- GIVEN TASK A
Count the lines in the listing below that contain the string "button", and reply with the number alone.

- SELECTED EXCERPT
# # #

8

Suppose we have a point set, the points are labeled 1,2,3,....n. And p[i] is the coordinate of the point. Now I want the label of nearest and next nearest point (maybe several) corresponding every point in this point set.

For example:

p[1] = {0, 0};
p[2] = {0, 1};
p[3] = {1, 0};
p[4] = {0, 5};

and I want a list for nearest neighbour like this:

{{2, 3}, {1}, {1}, {2}}

it means that p[2] and p[3] is nearest to p[1], p[1] is nearest to p[2], etc.

And I need a similar next nearest neighbour list.

I write the following code:

num = 5000;
Do[p[i] = RandomInteger[{1, 100}, 2], {i, 1, num}];

coolist = Table[p[i], {i, 1, num}];

Clear[position];
position[expr_] := 
  With[{positionData = 
     SortBy[#[[1, 1]] -> #[[All, 2]] & /@ 
        GatherBy[
         Extract[expr, #, Verbatim] -> # & /@ 
          Position[expr, _, Depth[expr]], First], 
       Min[Length /@ #[[2]]] &] // Dispatch}, 
   Replace[#, positionData] &];

poscoolist = position[coolist];

Clear[nnsite];
nnsite[k_, coolist_] := Module[{nncoolist},
   nncoolist = Nearest[Complement[coolist, {p[k]}], p[k]];
   Flatten@
    Table[poscoolist[nncoolist[[i]]], {i, 1, Length[nncoolist]}]];

nearestlist = Table[nnsite[i, coolist], {i, 1, num}]; // AbsoluteTiming

Clear[nnlabel];
Thread[Evaluate@Array[nnlabel, num] = nearestlist];

Clear[nnnsite];
nnnsite[k_, coolist_] := Module[{nnncoolist},
   nnncoolist = 
    Nearest[Complement[
      Delete[coolist, Partition[nnlabel[k], 1]], {p[k]}], p[k]];
   Flatten@
    Table[poscoolist[nnncoolist[[i]]], {i, 1, Length[nnncoolist]}]];

nextnearestlist = 
   Table[nnnsite[i, coolist], {i, 1, num}]; // AbsoluteTiming

the function position in the above code is provide by Mr.Wizard (see here). nearestlist and nextnearestlist give the result.

# # #

Part of a data file

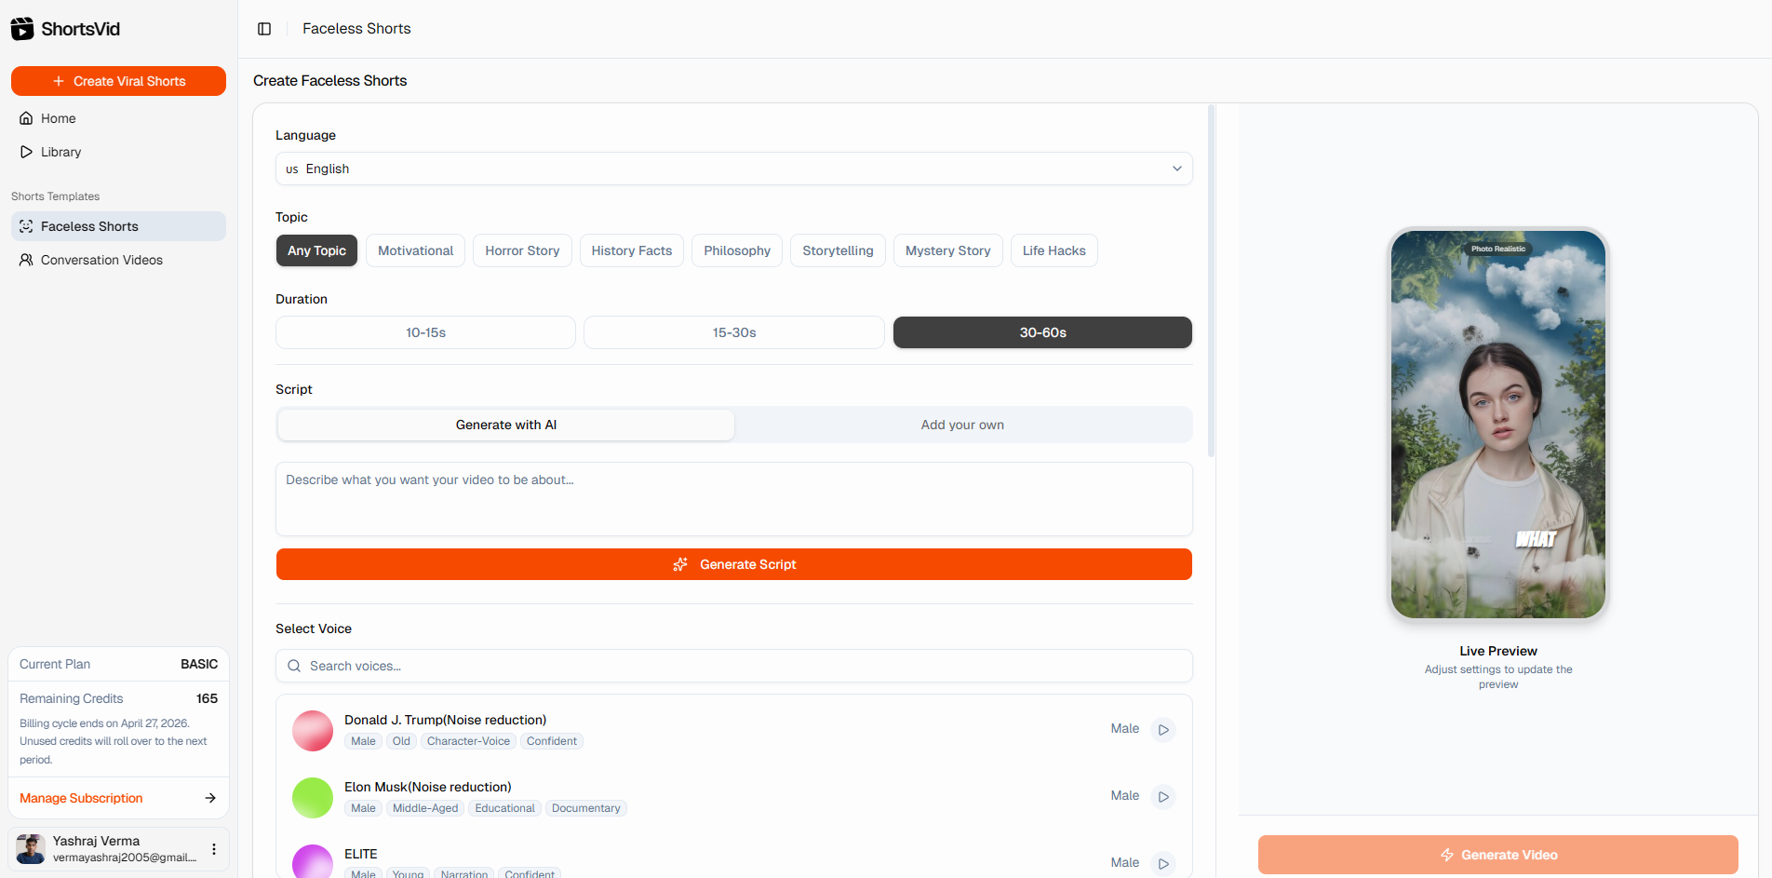1772x878 pixels.
Task: Click the ShortsVid logo icon
Action: click(x=22, y=29)
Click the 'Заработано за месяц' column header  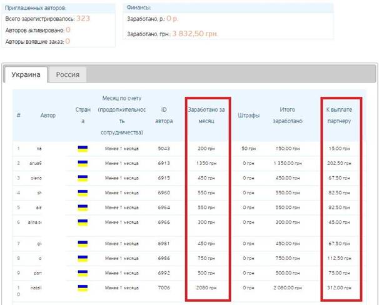206,115
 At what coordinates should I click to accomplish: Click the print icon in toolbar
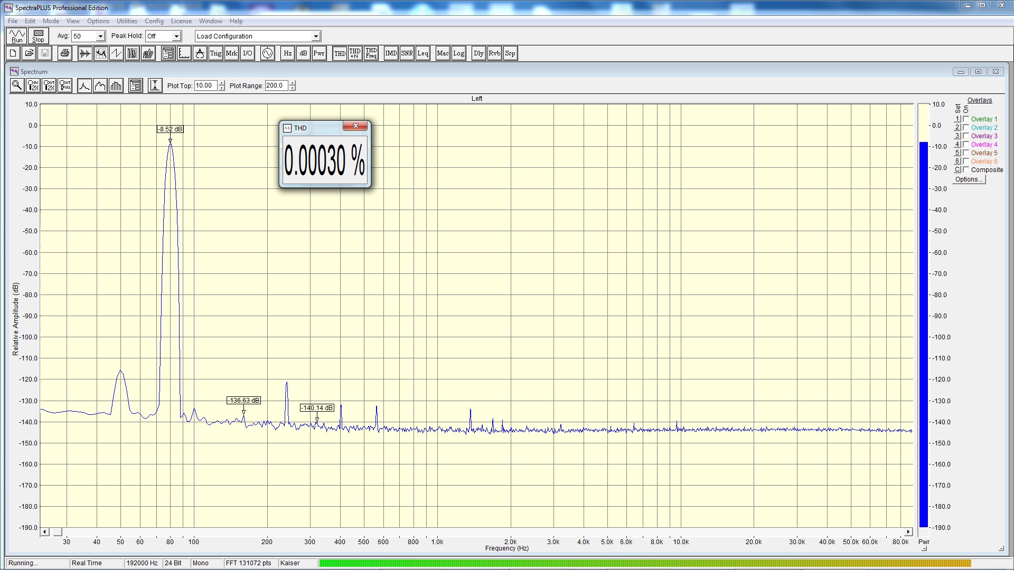pyautogui.click(x=65, y=53)
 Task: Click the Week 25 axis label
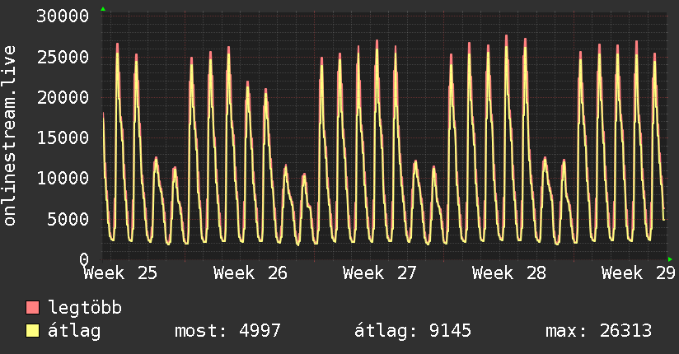pyautogui.click(x=120, y=273)
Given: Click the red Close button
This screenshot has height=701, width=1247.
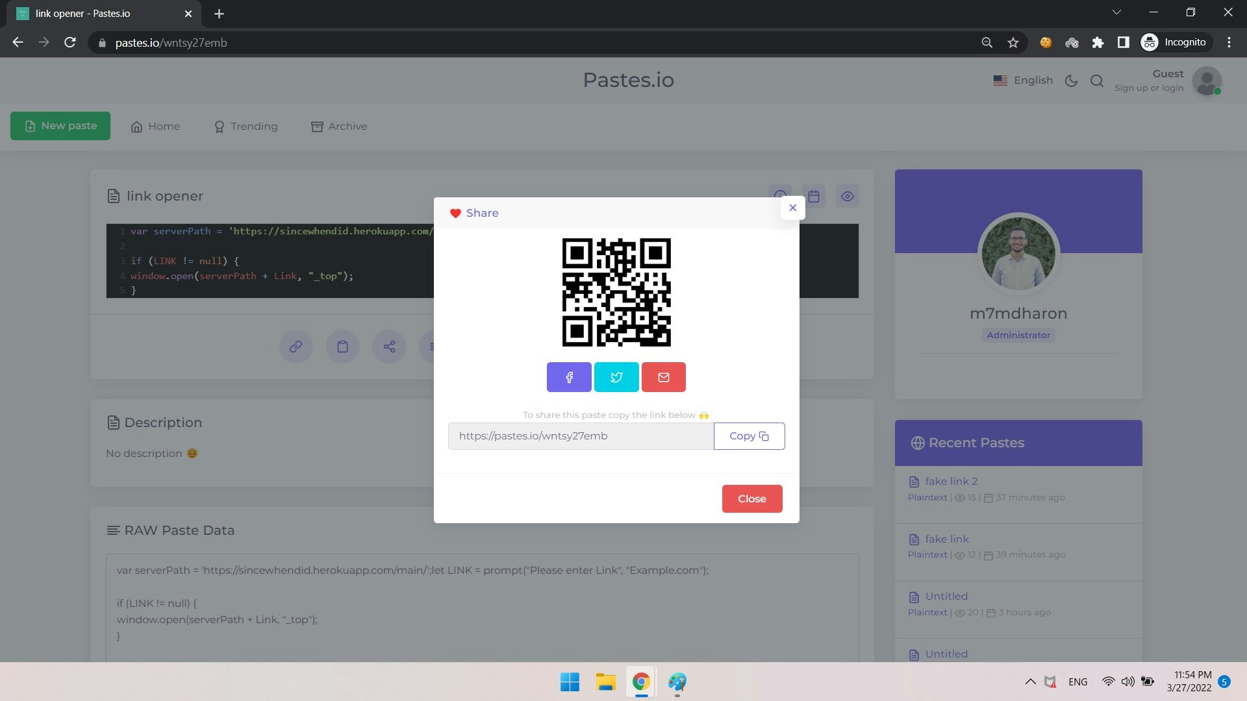Looking at the screenshot, I should (x=751, y=498).
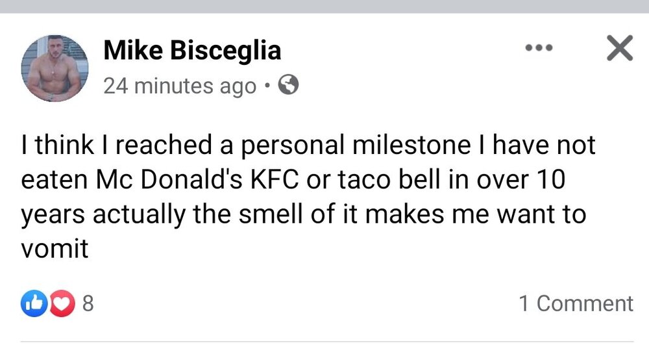Click the dot separator beside the timestamp

tap(268, 86)
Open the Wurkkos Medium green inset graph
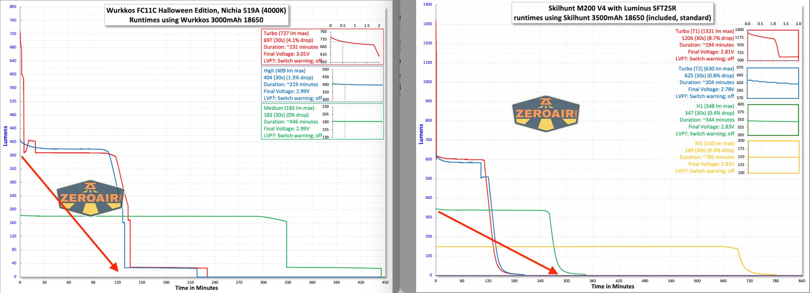 (x=358, y=121)
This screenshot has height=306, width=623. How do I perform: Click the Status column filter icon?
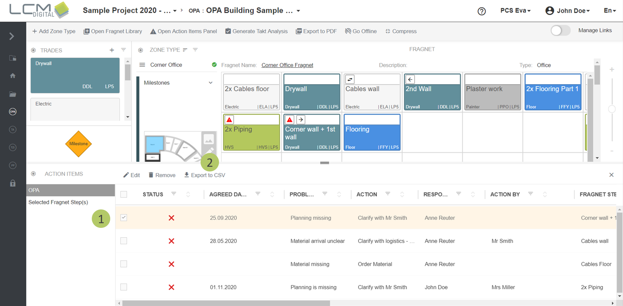point(173,194)
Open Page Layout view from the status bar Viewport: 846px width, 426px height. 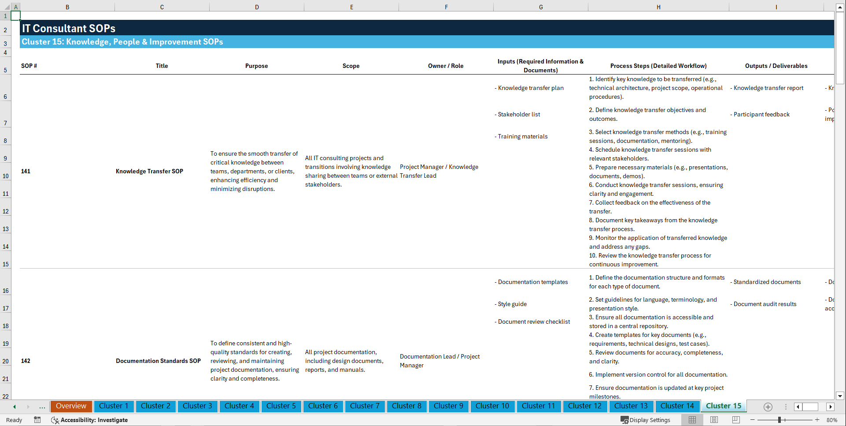coord(714,420)
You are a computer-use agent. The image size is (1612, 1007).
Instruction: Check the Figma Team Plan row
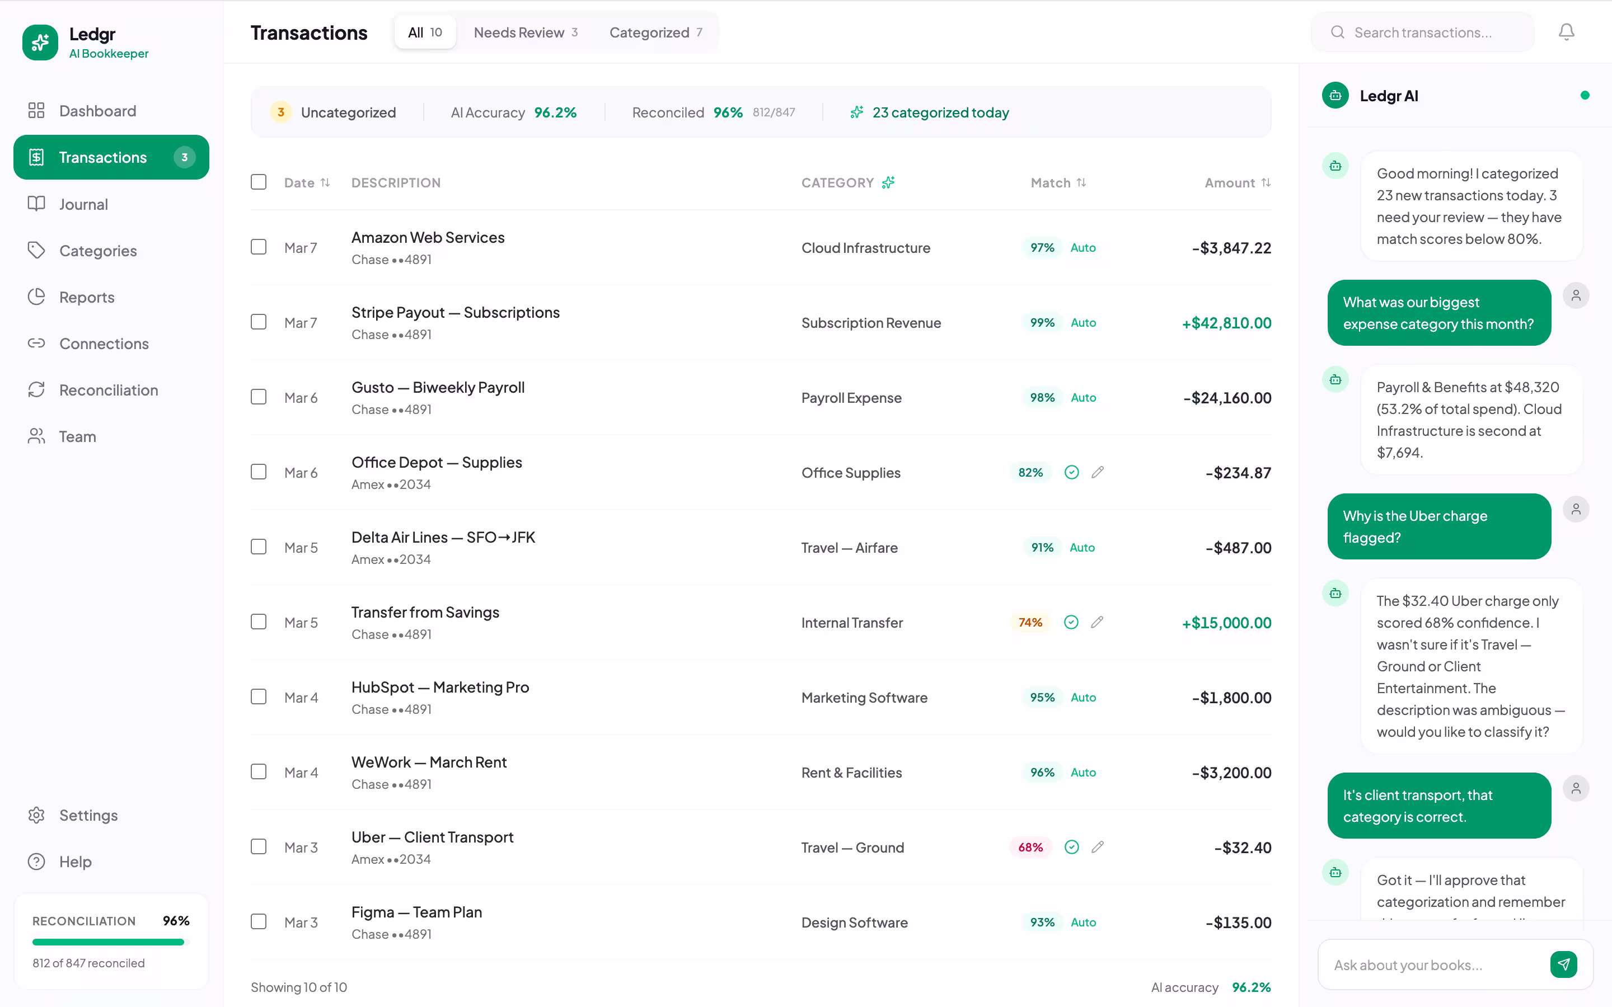coord(258,921)
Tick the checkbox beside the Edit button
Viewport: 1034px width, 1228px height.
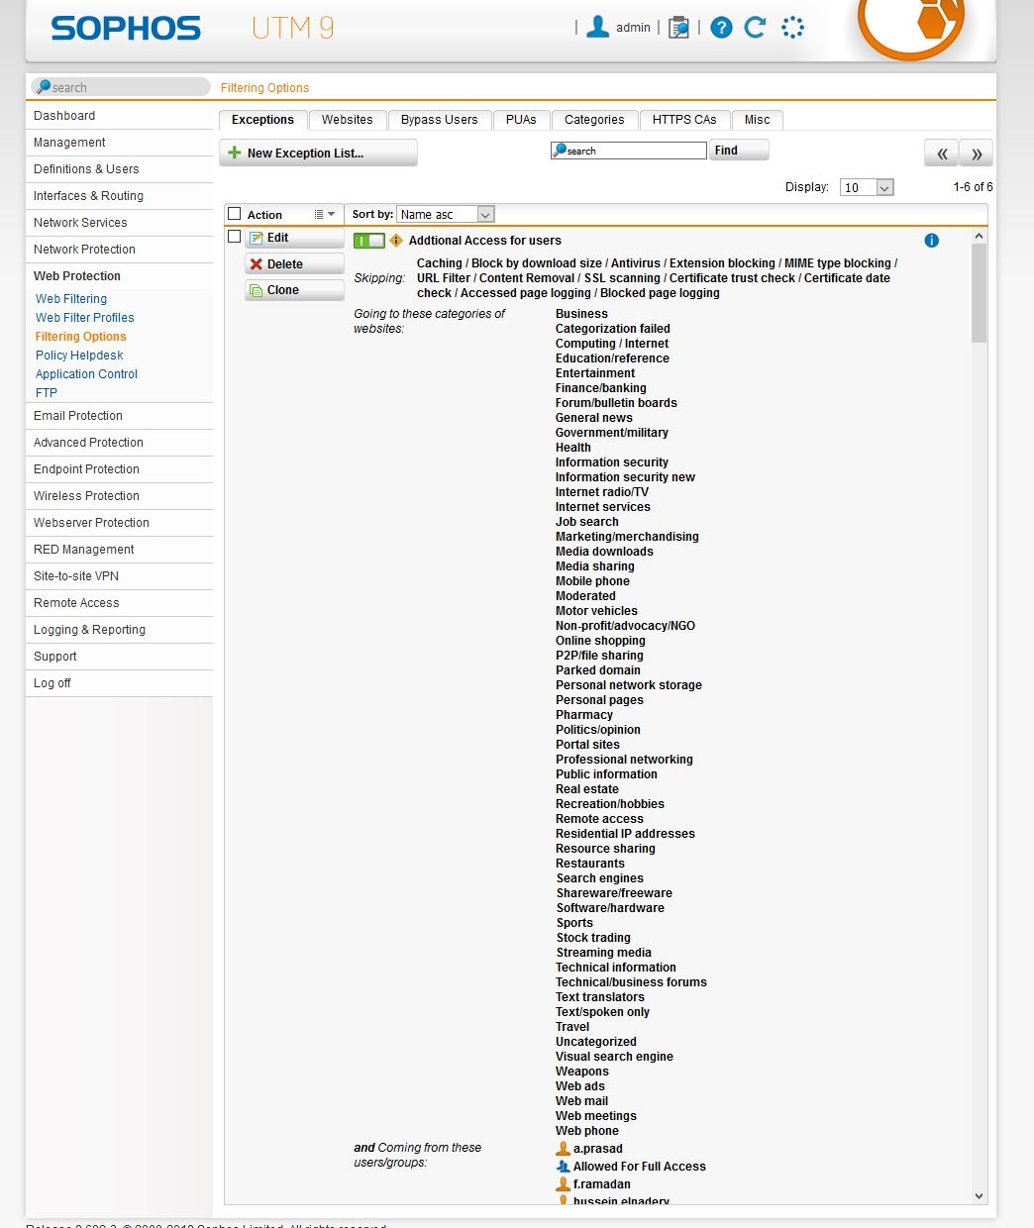235,237
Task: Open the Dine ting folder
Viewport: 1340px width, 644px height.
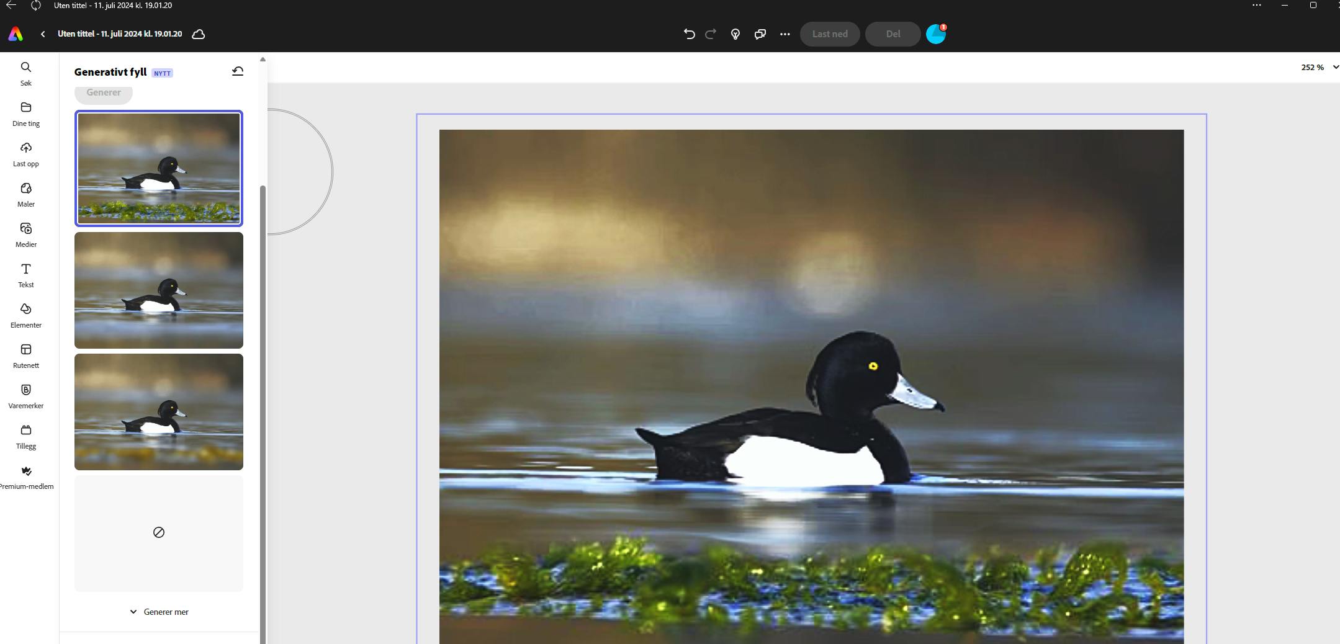Action: (x=26, y=114)
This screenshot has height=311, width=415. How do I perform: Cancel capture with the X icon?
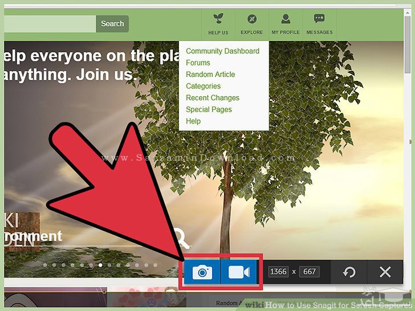pyautogui.click(x=385, y=272)
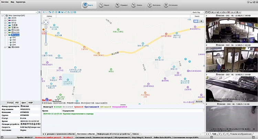
Task: Select the ruler measure tool
Action: click(x=50, y=12)
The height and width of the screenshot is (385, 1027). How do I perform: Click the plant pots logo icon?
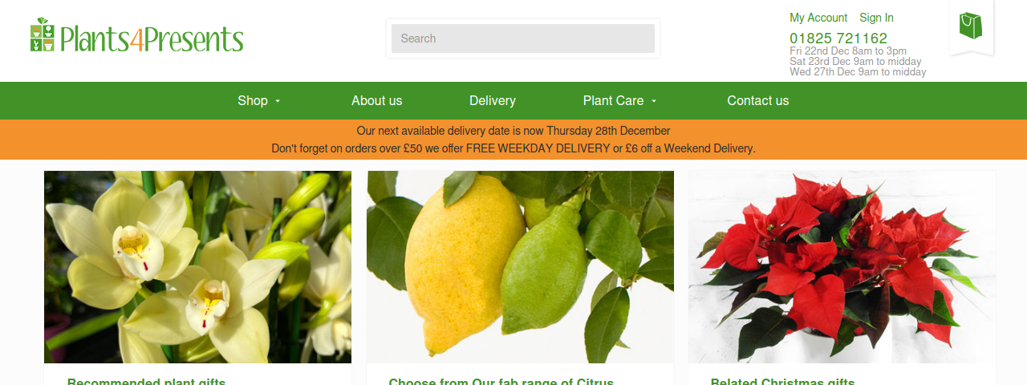(43, 34)
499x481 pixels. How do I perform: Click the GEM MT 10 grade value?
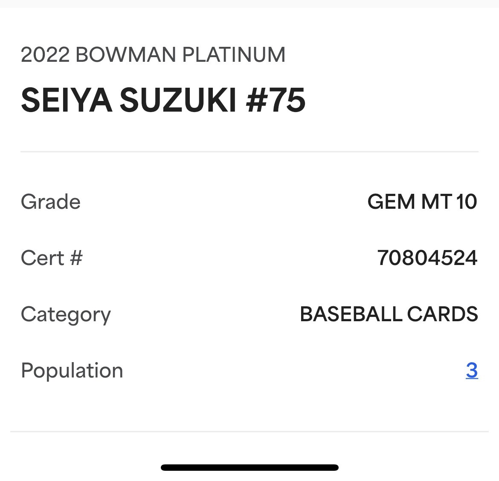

# # #

- GIVEN TASK B
Rewrite the nearest-neighbor question above between "Suppose we have" and "this point set.", inclusive, changing "point set" to "point cloud".

- FULL OUTPUT A
2

- FULL OUTPUT B
Suppose we have a point cloud, the points are labeled 1,2,3,....n. And p[i] is the coordinate of the point. Now I want the label of nearest and next nearest point (maybe several) corresponding every point in this point cloud.